Hank Jacobs is a fave of Hammond hounds as well as Northern Soulies (for ‘Elijah Rockin’ With Soul’). He recorded a number of outstanding piano/organ sides for the Sue label, as well as guesting with the TKOs on Ten-Star. ‘Heide’ is the 1964 flip of ‘Playboy’s Penthouse’.
If the Wildare Trio is not a familiar name, you might be more familiar with their organist, a certain Reuben Wilson (who went on to record some very funky stuff for Blue Note among other labels). The group recorded a number of 45s and a rare LP for Brunswick. ‘Cruising’ is one of their more swinging tracks.
Tall Paul Hankins is one of those 60s Hammond wranglers that I’ve never been able to get much info on (aside from the fact that he appears to have been born in Alabama). I have a number of his 45s (one, a duet with Freddy Robinson), and the style would indicate that he recorded mostly in the early to mid 60s. ‘I Did It’ is a slow burner on the Pop Up label.
I don’t know nuthin’ bout the Magnets, other than the fact that ‘The Swingin’ Organ’ is (not surprisingly) swingin’.
Interestingly enough, bassist Bill Black (who got his start with none other than Elvis Presley) may not in fact be playing on the version of JJ Jackson’s ‘But It’s Alright’ by Bill Black’s Combo. Though Black died in 1965, victim of a brain tumor, the combo that bore his name kept recording and performing for many years after his demise.
Johnny Hammond Smith is one of the legends of the soul jazz organ. His 1967 recording of the theme from the TV show ‘NYPD’ features a septet that included tenor sax man Houston Person (who would also lead dates for the label).
It wasn’t until I completed this mix that I discovered that I already used the next track, Andre Brasseur’s ‘Special 230’ way back in Funky16Corners Radio v.9 Hammond Internationale. I figured it couldn’t hurt to run it again, mainly because it’s a groover, but also because I don’t have the energy to go back and redo the mix. My apologies…
We close out this edition of Funky16Corners Radio, with another track by a personal favorite, the mighty Brother Jack McDuff. ‘The Vibrator’ was recorded for his 1969 ‘Down Home Style’ LP, and is a killer.
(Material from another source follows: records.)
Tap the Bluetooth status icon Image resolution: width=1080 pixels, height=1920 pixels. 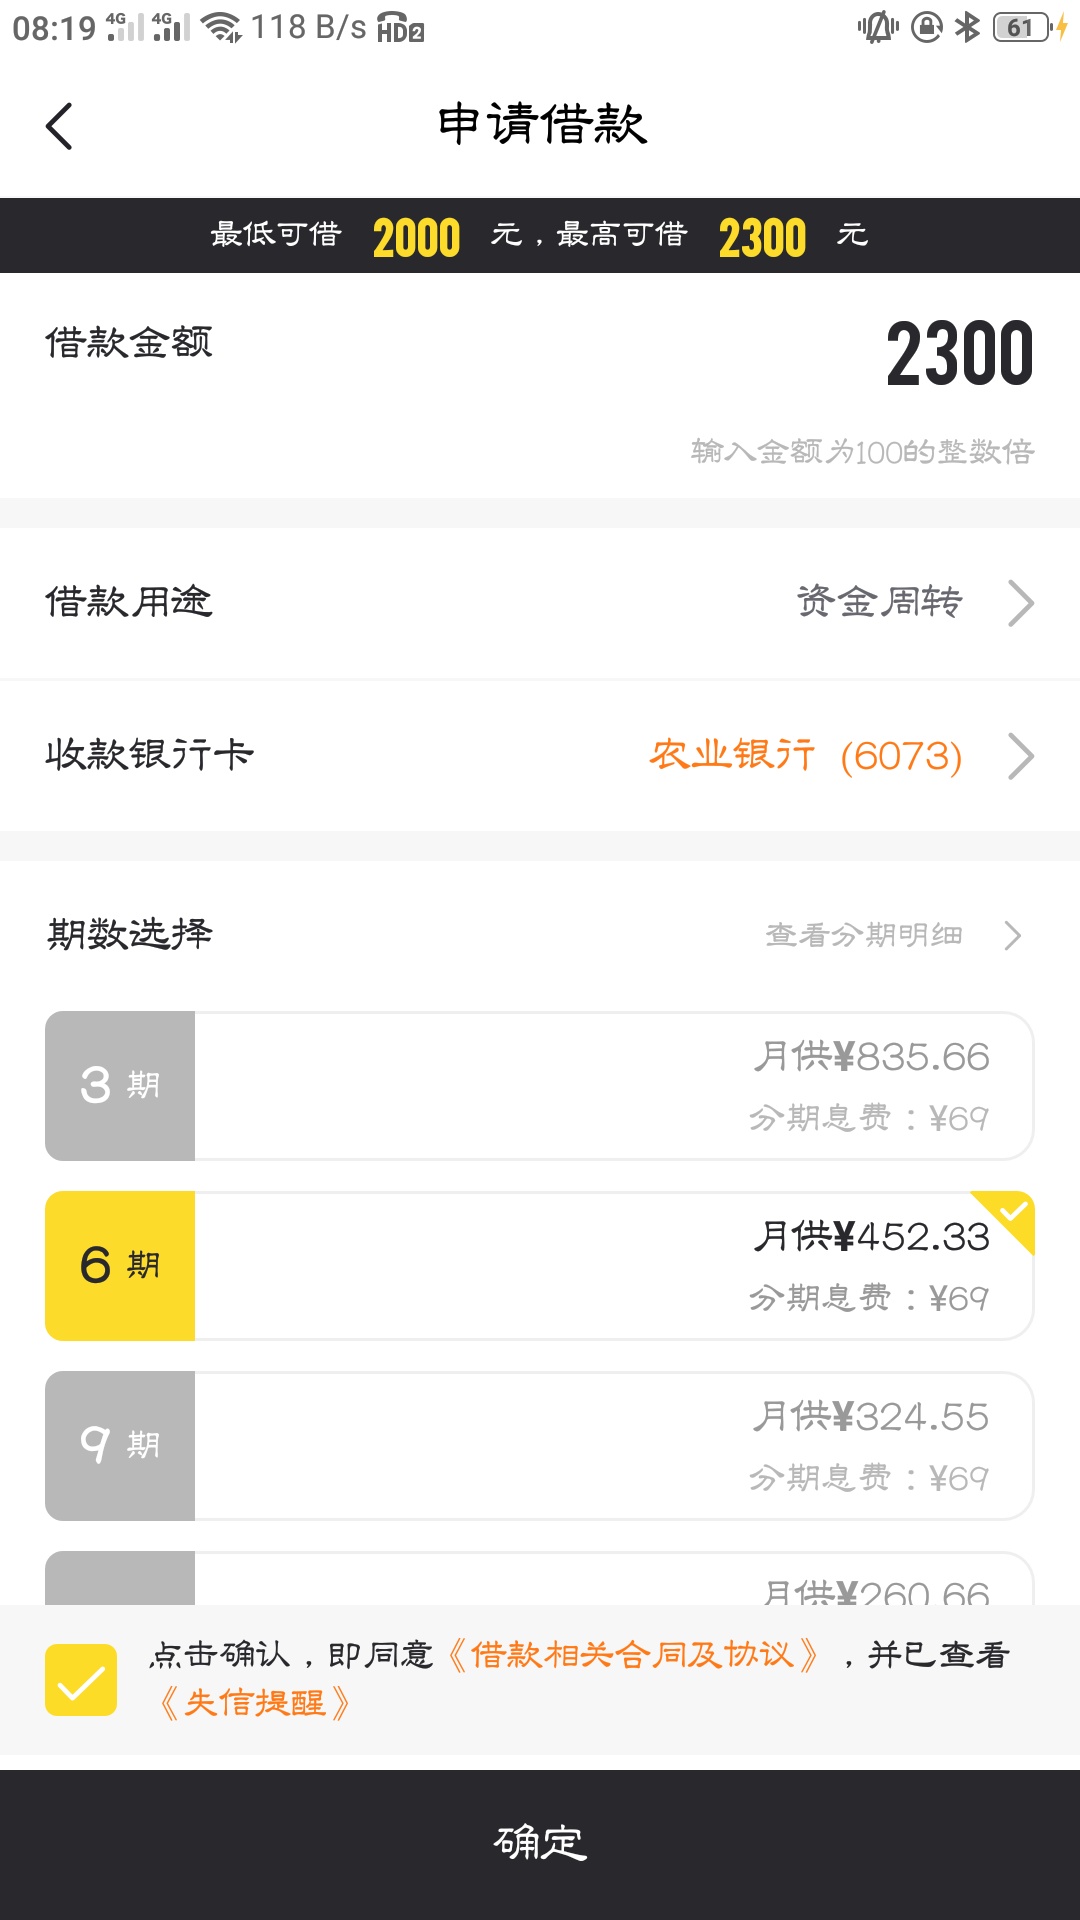coord(967,27)
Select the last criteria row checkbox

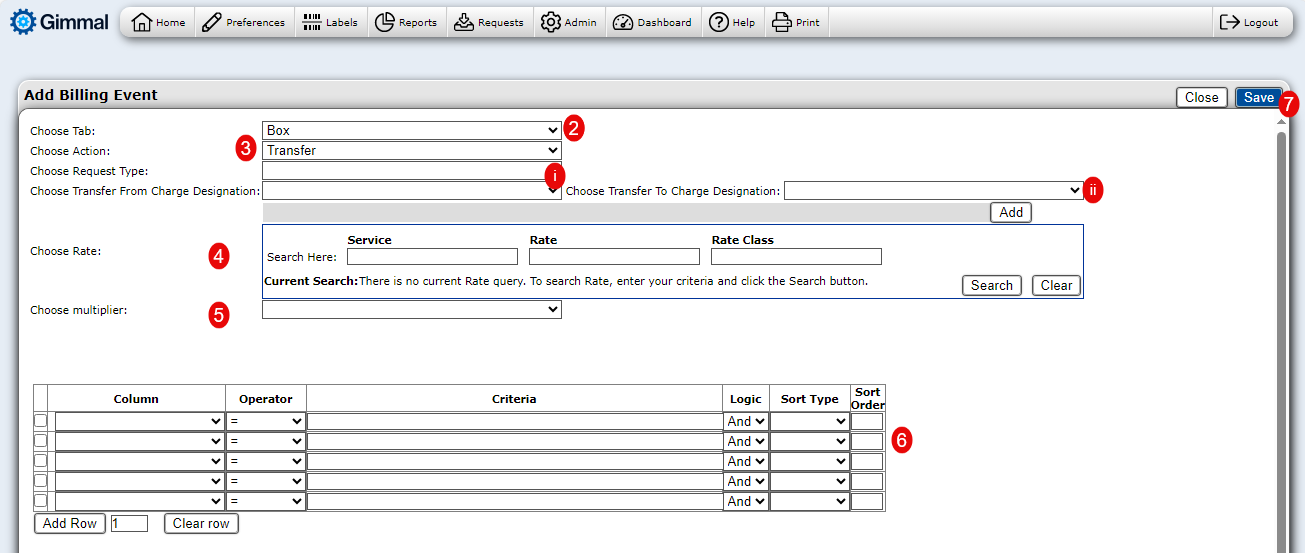point(41,501)
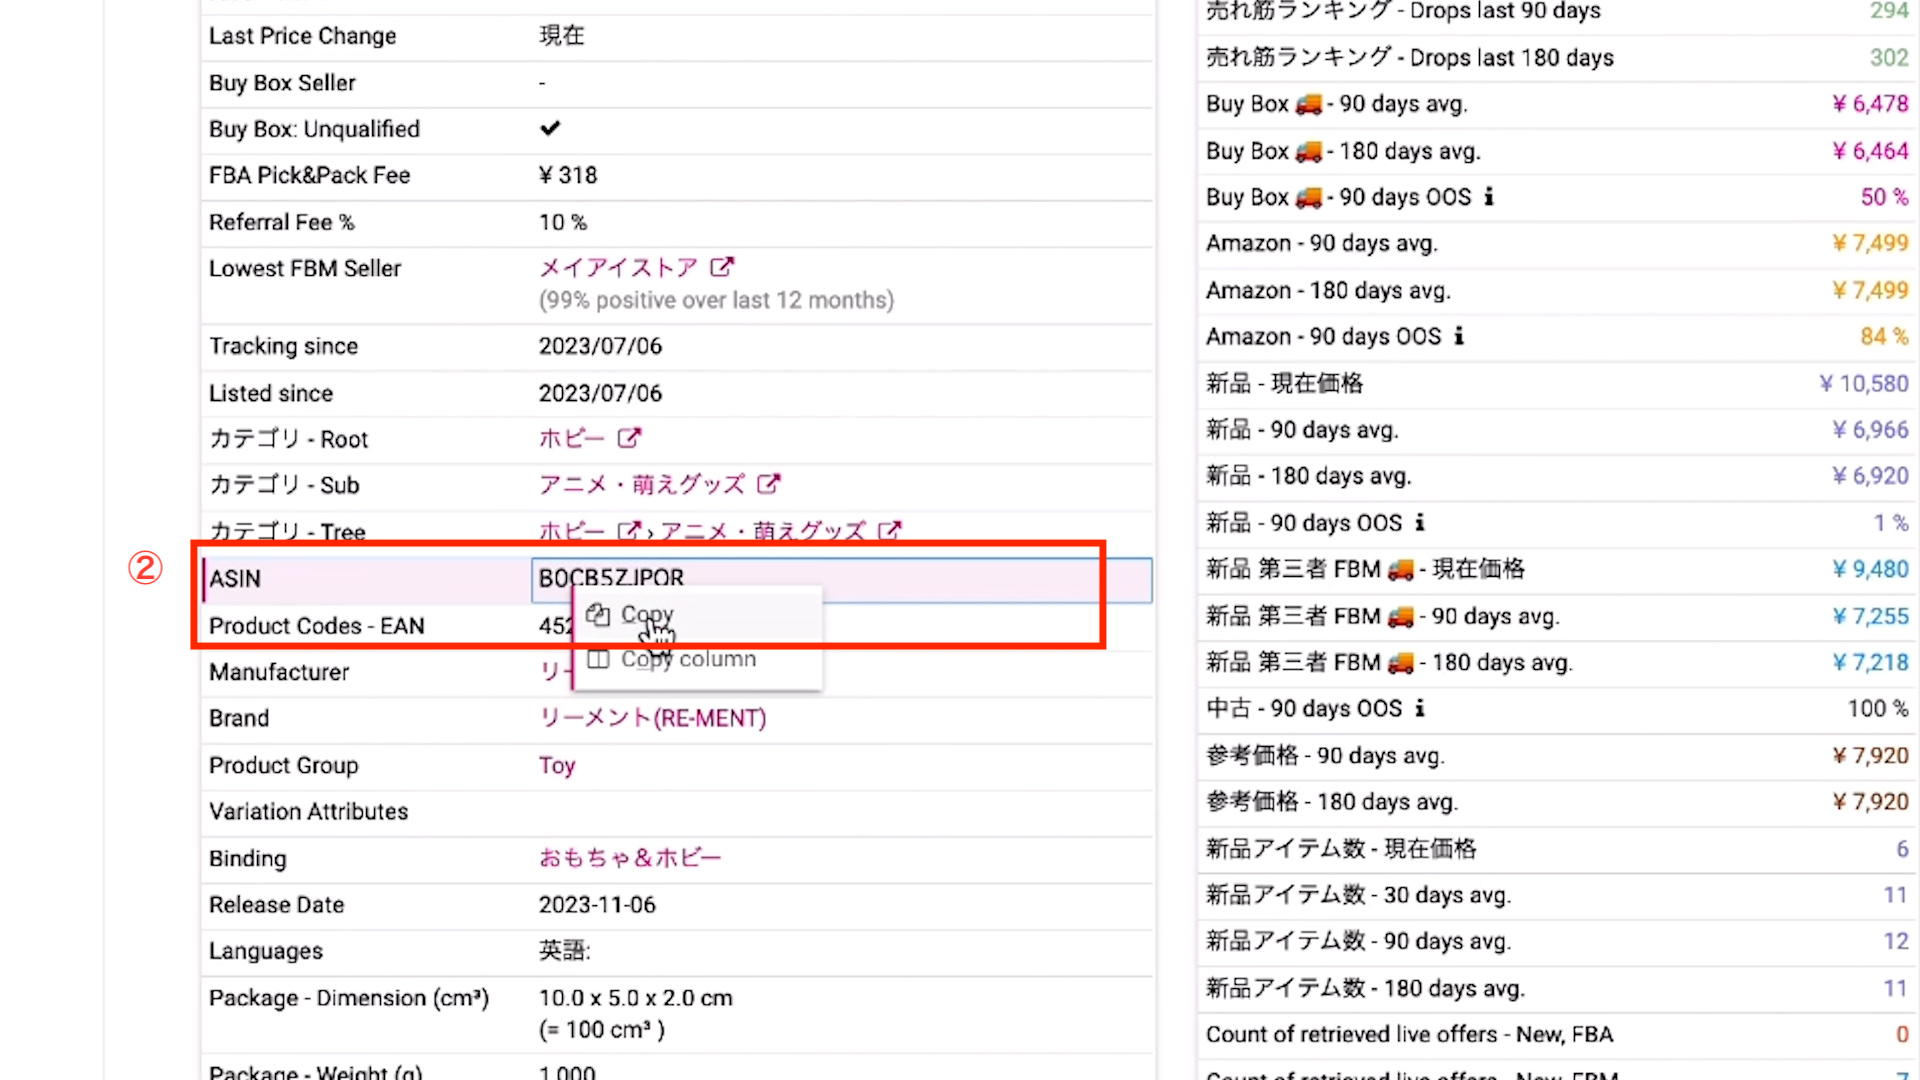The image size is (1920, 1080).
Task: Open the おもちゃ&ホビー binding link
Action: [629, 858]
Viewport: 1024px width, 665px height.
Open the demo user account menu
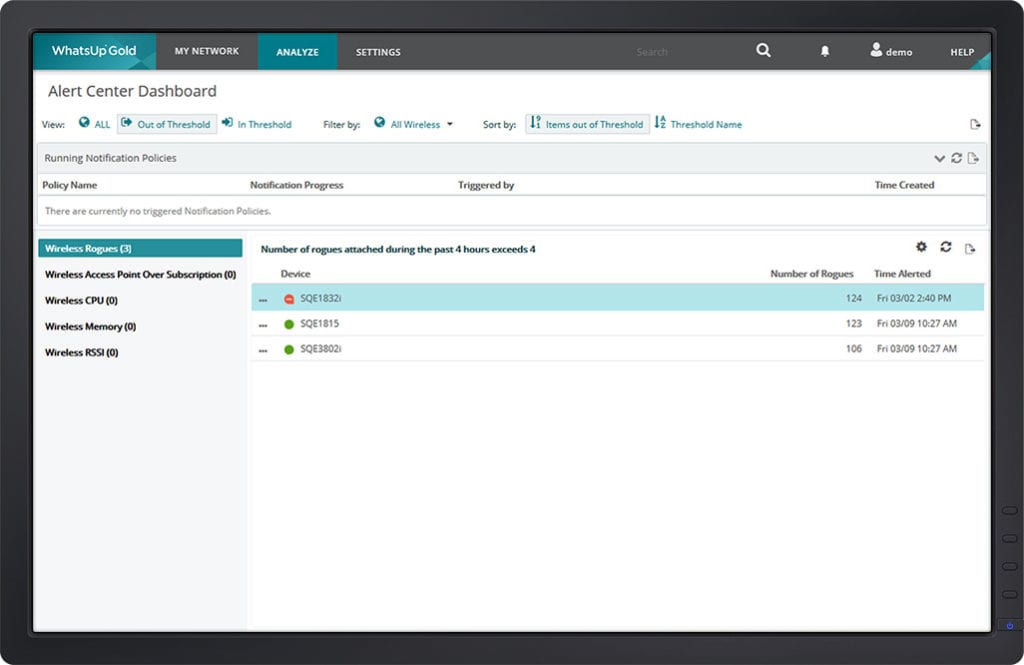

If you ever happen upon this album grab it, on account of it contains not only this track, but the positively sublime ‘Theme from Electric Surfboard’ (also score-able on a 45).
That all said, I hope you dig the sounds, and if Hammond is not your bag, rest easy because there’s already another Funky16Corners Radio volume in the on deck circle.
Have a great weekend and I’ll see you on Monday.